What the exercise asks: Set down exactly, from the records below, the line with "Новости (489, 2244)" through the line with "einloggen (50, 2246)", and nothing else.

Information given:
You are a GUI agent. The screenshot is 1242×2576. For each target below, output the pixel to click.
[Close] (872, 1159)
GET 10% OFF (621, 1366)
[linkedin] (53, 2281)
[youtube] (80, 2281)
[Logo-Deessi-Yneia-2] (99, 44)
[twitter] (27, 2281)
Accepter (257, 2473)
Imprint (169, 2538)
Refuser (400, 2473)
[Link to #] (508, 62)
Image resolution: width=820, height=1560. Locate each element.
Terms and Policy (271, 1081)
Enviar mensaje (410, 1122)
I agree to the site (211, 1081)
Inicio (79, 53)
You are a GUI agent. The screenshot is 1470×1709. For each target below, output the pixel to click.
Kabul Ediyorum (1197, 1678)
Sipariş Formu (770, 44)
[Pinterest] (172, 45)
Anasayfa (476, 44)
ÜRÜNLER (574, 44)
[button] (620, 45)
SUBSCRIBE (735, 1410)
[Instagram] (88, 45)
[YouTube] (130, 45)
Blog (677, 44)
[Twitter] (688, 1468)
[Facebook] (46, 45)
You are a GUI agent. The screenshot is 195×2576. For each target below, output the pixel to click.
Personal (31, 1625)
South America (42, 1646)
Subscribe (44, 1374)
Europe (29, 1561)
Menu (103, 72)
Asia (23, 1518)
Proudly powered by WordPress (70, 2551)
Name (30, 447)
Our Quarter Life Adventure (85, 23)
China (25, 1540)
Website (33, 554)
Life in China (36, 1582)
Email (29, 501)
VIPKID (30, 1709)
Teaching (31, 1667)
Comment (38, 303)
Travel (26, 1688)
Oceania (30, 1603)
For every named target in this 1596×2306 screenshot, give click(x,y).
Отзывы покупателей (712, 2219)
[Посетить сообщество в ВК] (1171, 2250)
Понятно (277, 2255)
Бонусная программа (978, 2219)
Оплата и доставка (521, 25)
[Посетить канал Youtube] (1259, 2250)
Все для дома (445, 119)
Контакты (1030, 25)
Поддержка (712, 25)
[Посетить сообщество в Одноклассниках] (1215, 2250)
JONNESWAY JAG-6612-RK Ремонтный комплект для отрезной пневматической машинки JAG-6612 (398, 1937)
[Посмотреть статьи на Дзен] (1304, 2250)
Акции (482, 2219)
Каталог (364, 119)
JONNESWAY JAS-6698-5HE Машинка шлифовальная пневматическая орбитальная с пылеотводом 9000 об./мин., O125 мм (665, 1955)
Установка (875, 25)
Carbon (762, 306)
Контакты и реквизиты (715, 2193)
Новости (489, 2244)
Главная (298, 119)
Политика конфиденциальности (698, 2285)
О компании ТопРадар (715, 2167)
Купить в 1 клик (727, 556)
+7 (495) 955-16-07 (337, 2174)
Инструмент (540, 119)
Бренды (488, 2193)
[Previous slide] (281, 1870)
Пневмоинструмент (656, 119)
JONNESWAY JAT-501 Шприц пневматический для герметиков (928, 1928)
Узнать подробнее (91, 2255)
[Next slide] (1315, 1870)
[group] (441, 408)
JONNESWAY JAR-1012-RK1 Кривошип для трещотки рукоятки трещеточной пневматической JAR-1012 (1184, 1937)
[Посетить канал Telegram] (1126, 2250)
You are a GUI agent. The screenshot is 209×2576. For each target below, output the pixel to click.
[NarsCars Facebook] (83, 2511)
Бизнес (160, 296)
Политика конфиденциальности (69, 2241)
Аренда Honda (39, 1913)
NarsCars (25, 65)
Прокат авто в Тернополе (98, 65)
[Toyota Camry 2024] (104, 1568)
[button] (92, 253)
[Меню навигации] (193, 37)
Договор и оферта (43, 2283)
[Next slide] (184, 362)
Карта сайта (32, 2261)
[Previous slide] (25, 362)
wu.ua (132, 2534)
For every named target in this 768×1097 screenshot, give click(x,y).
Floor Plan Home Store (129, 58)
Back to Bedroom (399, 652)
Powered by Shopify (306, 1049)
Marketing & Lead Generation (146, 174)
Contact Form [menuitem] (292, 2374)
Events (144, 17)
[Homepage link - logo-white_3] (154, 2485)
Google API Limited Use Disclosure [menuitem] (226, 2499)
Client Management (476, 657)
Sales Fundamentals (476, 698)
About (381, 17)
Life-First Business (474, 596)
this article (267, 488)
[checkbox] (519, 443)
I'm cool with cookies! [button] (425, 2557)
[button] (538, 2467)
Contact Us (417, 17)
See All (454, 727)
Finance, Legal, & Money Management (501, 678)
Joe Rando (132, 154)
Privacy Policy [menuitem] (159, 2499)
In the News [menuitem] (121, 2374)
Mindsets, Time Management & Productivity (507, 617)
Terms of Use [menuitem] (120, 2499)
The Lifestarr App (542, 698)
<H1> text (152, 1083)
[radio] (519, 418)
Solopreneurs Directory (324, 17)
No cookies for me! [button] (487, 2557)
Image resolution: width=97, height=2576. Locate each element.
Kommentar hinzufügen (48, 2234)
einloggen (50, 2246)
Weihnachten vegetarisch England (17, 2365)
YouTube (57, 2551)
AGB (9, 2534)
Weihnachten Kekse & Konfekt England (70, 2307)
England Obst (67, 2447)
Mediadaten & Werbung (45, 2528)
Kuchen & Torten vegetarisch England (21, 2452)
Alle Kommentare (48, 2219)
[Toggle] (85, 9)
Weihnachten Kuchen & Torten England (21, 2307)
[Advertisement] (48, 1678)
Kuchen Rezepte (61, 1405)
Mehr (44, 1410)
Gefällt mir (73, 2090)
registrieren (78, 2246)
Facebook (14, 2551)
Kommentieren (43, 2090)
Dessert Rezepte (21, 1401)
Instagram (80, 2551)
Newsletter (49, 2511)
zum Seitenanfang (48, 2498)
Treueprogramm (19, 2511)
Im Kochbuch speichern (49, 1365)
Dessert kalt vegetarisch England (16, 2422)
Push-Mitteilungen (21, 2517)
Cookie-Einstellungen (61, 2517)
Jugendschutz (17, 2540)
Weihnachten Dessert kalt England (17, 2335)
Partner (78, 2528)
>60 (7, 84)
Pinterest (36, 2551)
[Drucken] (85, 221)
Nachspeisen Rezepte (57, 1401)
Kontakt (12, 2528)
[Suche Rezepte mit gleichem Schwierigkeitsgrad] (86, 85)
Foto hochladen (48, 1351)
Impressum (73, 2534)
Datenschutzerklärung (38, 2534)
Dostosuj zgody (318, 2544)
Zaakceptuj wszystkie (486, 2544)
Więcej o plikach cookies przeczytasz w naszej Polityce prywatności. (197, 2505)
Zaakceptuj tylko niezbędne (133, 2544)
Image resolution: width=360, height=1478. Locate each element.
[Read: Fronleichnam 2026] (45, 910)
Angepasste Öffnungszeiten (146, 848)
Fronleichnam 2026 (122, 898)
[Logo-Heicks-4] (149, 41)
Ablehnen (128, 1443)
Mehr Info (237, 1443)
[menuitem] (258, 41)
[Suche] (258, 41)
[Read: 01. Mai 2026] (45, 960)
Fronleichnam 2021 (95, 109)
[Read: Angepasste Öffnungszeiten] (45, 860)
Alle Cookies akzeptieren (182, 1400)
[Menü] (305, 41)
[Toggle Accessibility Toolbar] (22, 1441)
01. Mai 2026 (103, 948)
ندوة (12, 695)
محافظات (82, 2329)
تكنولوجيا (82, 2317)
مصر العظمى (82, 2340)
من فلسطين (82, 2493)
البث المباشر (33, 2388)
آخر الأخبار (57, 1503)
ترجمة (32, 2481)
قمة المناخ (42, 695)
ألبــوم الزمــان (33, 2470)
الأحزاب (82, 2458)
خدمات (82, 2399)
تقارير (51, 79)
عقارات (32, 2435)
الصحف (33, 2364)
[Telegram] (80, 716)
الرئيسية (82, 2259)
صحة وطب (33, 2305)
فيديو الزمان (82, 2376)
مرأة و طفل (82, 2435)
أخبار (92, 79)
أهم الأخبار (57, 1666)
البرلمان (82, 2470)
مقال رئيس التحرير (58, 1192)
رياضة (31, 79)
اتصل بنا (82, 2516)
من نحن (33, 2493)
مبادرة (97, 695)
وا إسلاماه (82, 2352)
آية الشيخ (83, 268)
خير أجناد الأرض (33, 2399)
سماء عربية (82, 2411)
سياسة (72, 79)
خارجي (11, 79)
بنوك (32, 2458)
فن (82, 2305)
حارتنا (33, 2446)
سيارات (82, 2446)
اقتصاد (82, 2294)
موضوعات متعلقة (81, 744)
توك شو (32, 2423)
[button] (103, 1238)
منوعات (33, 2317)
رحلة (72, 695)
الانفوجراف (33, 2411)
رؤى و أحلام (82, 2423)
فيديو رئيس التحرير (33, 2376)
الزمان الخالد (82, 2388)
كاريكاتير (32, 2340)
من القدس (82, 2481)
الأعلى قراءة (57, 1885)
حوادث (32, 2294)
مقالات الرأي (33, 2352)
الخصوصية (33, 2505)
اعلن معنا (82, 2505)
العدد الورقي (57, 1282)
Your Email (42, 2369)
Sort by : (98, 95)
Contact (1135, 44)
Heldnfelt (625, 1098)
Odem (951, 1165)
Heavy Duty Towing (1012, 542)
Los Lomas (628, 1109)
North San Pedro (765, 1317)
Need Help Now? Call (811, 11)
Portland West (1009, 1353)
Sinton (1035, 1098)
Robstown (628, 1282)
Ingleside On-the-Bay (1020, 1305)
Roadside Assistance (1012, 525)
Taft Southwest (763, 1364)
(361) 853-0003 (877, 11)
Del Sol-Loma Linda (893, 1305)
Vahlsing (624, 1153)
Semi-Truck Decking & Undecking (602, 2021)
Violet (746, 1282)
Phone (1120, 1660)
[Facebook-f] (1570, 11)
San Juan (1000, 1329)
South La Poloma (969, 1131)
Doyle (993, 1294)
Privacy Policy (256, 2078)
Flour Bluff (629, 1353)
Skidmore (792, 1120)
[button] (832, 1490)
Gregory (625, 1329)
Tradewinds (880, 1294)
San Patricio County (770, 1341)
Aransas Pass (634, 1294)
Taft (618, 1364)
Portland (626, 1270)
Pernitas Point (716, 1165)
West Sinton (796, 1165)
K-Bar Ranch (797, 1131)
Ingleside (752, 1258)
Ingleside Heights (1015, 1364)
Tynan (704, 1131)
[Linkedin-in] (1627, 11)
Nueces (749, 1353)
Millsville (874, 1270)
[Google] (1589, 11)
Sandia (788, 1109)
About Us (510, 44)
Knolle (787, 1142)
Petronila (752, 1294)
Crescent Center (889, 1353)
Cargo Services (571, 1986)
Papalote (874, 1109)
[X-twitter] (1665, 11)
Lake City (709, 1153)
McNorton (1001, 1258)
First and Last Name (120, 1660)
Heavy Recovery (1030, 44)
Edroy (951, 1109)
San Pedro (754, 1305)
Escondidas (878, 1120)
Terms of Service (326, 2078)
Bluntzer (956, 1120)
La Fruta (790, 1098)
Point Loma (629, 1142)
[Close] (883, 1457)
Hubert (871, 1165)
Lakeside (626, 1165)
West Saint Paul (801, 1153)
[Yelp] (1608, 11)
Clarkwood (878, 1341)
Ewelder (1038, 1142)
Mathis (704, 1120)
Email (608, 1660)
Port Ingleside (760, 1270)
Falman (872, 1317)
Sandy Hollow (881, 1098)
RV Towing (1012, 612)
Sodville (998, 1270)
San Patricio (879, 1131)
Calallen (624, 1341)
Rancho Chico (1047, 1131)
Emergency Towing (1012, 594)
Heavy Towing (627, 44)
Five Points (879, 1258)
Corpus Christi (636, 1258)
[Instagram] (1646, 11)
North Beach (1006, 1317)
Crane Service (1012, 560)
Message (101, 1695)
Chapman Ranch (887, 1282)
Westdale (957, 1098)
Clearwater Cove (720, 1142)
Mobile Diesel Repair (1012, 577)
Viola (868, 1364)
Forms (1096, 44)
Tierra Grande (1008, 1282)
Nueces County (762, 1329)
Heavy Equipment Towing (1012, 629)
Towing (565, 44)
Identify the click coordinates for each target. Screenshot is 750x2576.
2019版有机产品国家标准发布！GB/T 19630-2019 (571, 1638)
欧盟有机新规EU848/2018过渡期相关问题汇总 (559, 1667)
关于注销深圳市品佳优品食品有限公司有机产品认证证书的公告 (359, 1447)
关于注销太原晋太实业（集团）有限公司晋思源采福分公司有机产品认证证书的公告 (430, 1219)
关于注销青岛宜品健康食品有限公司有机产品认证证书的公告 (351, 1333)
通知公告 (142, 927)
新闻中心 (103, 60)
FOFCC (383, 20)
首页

Final answer:
Новости (489, 2244)
Главная (298, 119)
Политика конфиденциальности (698, 2285)
О компании ТопРадар (715, 2167)
Купить в 1 клик (727, 556)
+7 (495) 955-16-07 (337, 2174)
Инструмент (540, 119)
Бренды (488, 2193)
[Previous slide] (281, 1870)
Пневмоинструмент (656, 119)
JONNESWAY JAT-501 Шприц пневматический для герметиков (928, 1928)
Узнать подробнее (91, 2255)
[Next slide] (1315, 1870)
[group] (441, 408)
JONNESWAY JAR-1012-RK1 Кривошип для трещотки рукоятки трещеточной пневматической JAR-1012 (1184, 1937)
[Посетить канал Telegram] (1126, 2250)
You are a GUI agent. The screenshot is 209×2576. For each target below, output the pixel to click.
[NarsCars Facebook] (83, 2511)
Бизнес (160, 296)
Политика конфиденциальности (69, 2241)
Аренда Honda (39, 1913)
NarsCars (25, 65)
Прокат авто в Тернополе (98, 65)
[Toyota Camry 2024] (104, 1568)
[button] (92, 253)
[Меню навигации] (193, 37)
Договор и оферта (43, 2283)
[Next slide] (184, 362)
Карта сайта (32, 2261)
[Previous slide] (25, 362)
wu.ua (132, 2534)
For every named target in this 768×1097 screenshot, give click(x,y).
Floor Plan Home Store (129, 58)
Back to Bedroom (399, 652)
Powered by Shopify (306, 1049)
Marketing & Lead Generation (146, 174)
Contact Form [menuitem] (292, 2374)
Events (144, 17)
[Homepage link - logo-white_3] (154, 2485)
Google API Limited Use Disclosure [menuitem] (226, 2499)
Client Management (476, 657)
Sales Fundamentals (476, 698)
About (381, 17)
Life-First Business (474, 596)
this article (267, 488)
[checkbox] (519, 443)
I'm cool with cookies! [button] (425, 2557)
[button] (538, 2467)
Contact Us (417, 17)
See All (454, 727)
Finance, Legal, & Money Management (501, 678)
Joe Rando (132, 154)
Privacy Policy [menuitem] (159, 2499)
In the News [menuitem] (121, 2374)
Mindsets, Time Management & Productivity (507, 617)
Terms of Use [menuitem] (120, 2499)
The Lifestarr App (542, 698)
<H1> text (152, 1083)
[radio] (519, 418)
Solopreneurs Directory (324, 17)
No cookies for me! [button] (487, 2557)
Image resolution: width=97, height=2576. Locate each element.
Kommentar hinzufügen (48, 2234)
einloggen (50, 2246)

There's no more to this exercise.